His brother did not know. None of them knew. They had believed the wizard broken, a broken man at the edge of death, poisoned and drained of power — the orichs had assured them as much. But what Gorak had just witnessed was no less than the emergence of a monster — something primal and raw, a creature forged in all that was unnatural.

Gorak’s mind raced as he climbed. If his brother and the other orks above had gazed down into the depths of the storm, they would have seen nothing but the swirling white tempest. To them, it must have appeared as though the wizard and the avian beast, faced with inevitable defeat, had hurled themselves into death, choosing the abyss over facing the blades of the ork horde. It was the most natural conclusion, an assumption that had held true for years. In the decades Gorak had spent defending the Albweiss, it had always been the beasts that fought to the death to live, and the men and wizards that chose to die even before their lives ended.

 

The suddenness of the fall stole the breath from the warriors, the momentum of their savage charge broken as the voltera was swallowed by the storm below.

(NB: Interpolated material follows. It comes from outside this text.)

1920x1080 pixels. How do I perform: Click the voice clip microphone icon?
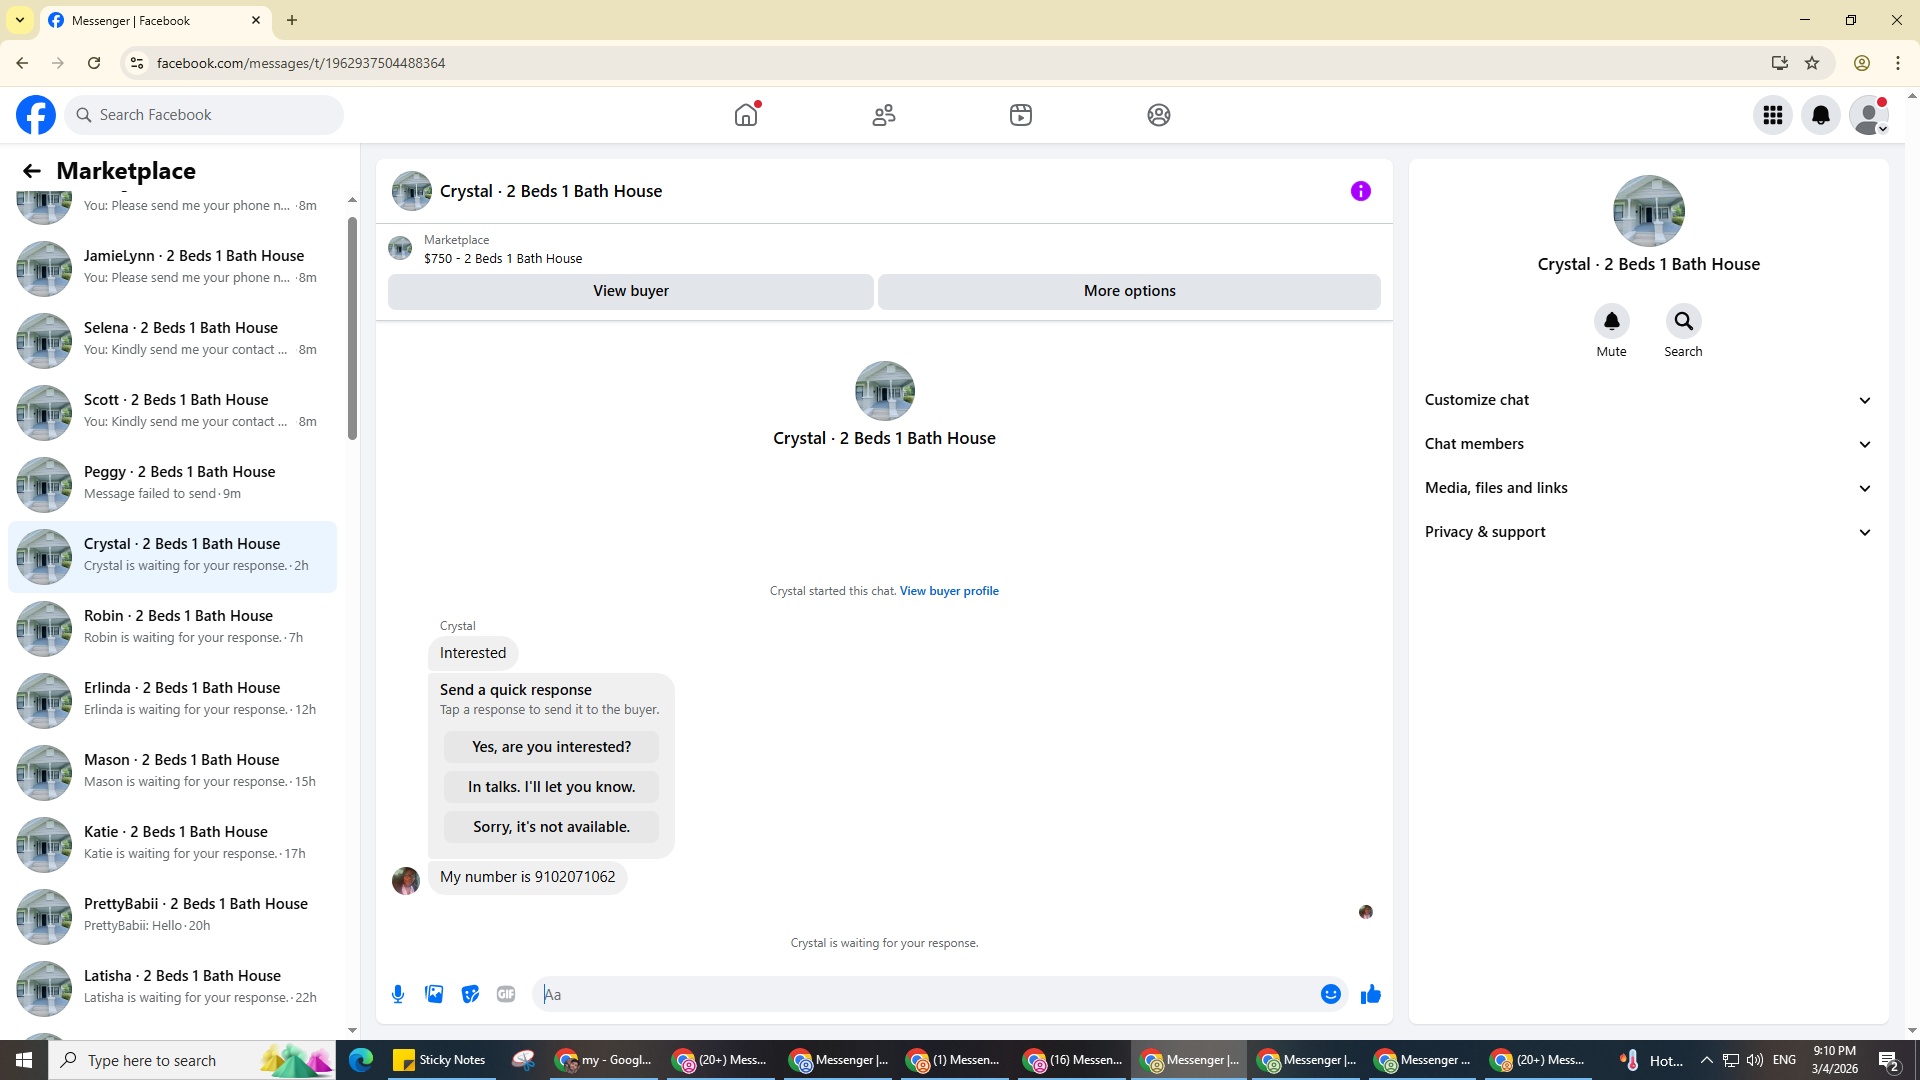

Confusion rippled through their ranks, a collective pause as they watched their prey vanish, followed by the wizard and the avian beast plunging into the abyss as well. The wind howled in their stead, each gust carrying the fury of the mountain, laced with ice sharp enough to flay skin from bone. For one frozen heartbeat, even the bloodlust coursing through the orks faltered. The battle-frenzy that normally consumed them, a madness that otherwise drove them into the maw of death without hesitation, was simply muted by the despair they had witnessed. All that remained was the wail of the wind, the distant roar of the avalanche, and the ragged, shuddering breaths of warriors half-buried under snow and stone.